Probablemente el mejor de los cineastas rusos vivos, Andrey Zvyagintsev pasó 40 días de 2020 en un coma inducido a causa de la covid y estuvo a punto de sufrir la destrucción total de sus pulmones. Ahora, el director regresa a Festival de Cannes -tras ganar aquí el premio al Mejor Guion gracias a ‘Leviathan’ (2014) y el Premio del Jurado por ‘Loveless’- con una película que nos recuerda que, para los ricos, los poderosos y los corruptos, el crimen queda sin castigo. En este momento, es la favorita en la carrera por la Palma de Oro.
‘Minotauro’ es un remake de ‘La mujer infiel’ (1969), thriller erótico de Claude Chabrol sobre un hombre convencido de que su esposa le es infiel. El protagonista de la nueva película es un acaudalado empresario que debe lidiar simultáneamente con el adulterio de su esposa, las presiones corporativas y la invasión rusa de Ucrania, y que termina completamente descontrolado a causa de la presión. Lo que vemos en pantalla, eso sí, no es solo el derrumbe de un hombre, sino el de la conciencia de todo un país. Puede que sea la primera película que Zvyagintsev realiza completamente fuera de su tierra natal —de la que huyó por motivos políticos—, pero también es su comentario más abiertamente crítico sobre la podredumbre política y moral de Rusia hasta la fecha.
El director traza lenta y meticulosamente el asfixiante universo y los personajes de la película antes de que realmente ocurra nada.

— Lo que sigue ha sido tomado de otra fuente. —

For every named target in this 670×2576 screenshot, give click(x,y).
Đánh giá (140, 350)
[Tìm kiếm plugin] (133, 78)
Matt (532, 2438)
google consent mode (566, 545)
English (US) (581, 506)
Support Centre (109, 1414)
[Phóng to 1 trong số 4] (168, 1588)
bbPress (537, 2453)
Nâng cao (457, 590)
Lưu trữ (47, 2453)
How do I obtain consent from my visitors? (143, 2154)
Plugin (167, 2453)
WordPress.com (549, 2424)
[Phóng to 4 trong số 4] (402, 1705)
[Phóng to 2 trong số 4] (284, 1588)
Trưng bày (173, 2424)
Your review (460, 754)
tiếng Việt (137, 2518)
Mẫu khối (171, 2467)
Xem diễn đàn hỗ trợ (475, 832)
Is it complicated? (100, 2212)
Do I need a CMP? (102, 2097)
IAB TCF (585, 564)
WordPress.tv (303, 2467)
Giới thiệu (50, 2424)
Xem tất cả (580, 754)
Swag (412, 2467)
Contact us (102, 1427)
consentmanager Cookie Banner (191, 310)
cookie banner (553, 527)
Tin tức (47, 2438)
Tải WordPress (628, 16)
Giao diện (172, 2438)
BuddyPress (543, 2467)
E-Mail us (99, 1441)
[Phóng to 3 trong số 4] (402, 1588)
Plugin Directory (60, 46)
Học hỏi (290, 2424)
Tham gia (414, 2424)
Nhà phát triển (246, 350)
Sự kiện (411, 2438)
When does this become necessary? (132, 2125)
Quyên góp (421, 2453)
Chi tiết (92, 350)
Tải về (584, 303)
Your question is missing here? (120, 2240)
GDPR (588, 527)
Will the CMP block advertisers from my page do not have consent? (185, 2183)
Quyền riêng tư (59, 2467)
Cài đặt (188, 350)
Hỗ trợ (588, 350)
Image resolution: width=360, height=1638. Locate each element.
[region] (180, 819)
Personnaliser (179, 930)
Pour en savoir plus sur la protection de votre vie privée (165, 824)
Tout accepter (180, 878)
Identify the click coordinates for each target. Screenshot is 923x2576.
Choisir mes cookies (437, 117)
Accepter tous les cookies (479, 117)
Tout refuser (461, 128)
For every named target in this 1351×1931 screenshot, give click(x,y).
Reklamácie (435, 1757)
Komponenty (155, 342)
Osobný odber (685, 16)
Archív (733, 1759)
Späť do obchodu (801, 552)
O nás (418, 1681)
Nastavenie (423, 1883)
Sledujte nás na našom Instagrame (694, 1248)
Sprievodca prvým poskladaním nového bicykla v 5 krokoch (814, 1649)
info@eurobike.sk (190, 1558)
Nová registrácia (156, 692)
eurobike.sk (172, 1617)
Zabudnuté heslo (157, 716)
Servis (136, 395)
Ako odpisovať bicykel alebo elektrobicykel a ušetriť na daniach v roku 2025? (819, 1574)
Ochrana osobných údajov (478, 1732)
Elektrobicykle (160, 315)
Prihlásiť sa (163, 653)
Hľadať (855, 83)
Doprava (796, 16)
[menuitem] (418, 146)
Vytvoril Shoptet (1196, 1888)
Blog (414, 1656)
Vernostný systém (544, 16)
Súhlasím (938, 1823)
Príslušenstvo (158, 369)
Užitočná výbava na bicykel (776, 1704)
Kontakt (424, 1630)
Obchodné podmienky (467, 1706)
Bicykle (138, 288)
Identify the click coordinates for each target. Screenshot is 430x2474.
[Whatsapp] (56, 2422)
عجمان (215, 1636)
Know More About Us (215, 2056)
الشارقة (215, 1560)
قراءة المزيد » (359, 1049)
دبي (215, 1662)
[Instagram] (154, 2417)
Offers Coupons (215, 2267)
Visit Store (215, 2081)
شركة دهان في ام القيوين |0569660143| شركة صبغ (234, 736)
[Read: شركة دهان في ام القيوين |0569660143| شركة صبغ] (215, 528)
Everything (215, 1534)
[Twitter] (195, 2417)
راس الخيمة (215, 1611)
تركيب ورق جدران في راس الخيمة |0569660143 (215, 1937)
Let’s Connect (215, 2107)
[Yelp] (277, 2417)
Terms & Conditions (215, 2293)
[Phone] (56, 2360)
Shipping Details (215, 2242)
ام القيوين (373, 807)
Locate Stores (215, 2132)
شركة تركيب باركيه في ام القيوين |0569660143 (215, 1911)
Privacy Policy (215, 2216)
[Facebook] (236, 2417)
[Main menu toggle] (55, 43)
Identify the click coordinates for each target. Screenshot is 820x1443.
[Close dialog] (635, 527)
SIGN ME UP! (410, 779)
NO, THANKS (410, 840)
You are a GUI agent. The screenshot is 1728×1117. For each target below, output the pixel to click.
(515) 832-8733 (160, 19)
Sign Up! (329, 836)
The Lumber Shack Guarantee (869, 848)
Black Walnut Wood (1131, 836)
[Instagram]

En el proceso, un hombre que parecía un espectador pasivo de su propia existencia parece por fin cobrar vida al hacer algo terrible, y entonces se convierte en alguien con quien resulta más fácil empatizar. Es solo uno de los elementos irónicos de una película que, en esa escena crucial —en la que queda claro hasta qué punto los actos de violencia pueden ser sucios, difíciles de ejecutar y todavía más difíciles de ocultar—, recuerda perversamente a las grandes comedias mudas, y que durante otros momentos de su metraje resulta inquietante, absorbente y demoledora.
Refn se hurga el ombligo
Nicolas Winding Refn también tuvo un problema grave de salud. En 2023 permaneció 25 minutos muerto a causa de un problema cardiaco, y asegura que al volver a la vida sintió “el deseo de hacer películas como nunca las había hecho antes”. Sin embargo, nadie lo diría al ver su nuevo trabajo, ‘Her Private Hell’, presentado hoy en el certamen galo fuera de concurso. Primer largometraje que dirige desde ‘The Neon Demon’ (2016), adentra aún más al director danés en ese territorio definido por el solipsismo esteticista y el amaneramiento vacuo que empezó a explorar tras darse a conocer con intrigas criminales como la trilogía ‘Pusher’ y el deslumbrante ‘neo-noir’ ‘Drive’ (2011).
‘Her Private Hell’ habla de un rascacielos en una ciudad consumida por la niebla, de una parodia cinematográfica de ‘Star Trek’, de una actriz que mantiene una relación enfermiza con su madrastra, de una figura monstruosa de garras letales y un par de luces rojas por ojos, de un soldado que busca a su hija y, en realidad, de nada de eso. Dichos elementos son solo la excusa que Refn ofrece para mostrar un puñado de viñetas ilustradas con la imponente banda sonora de Pino Donaggio que incluyen sexo, hiperviolencia y siluetas que fuman mientras luces estroboscópicas intermitentes les iluminan los mentones. Promete complacer a los fans más testarudos de Refn, y a ni un solo espectador más.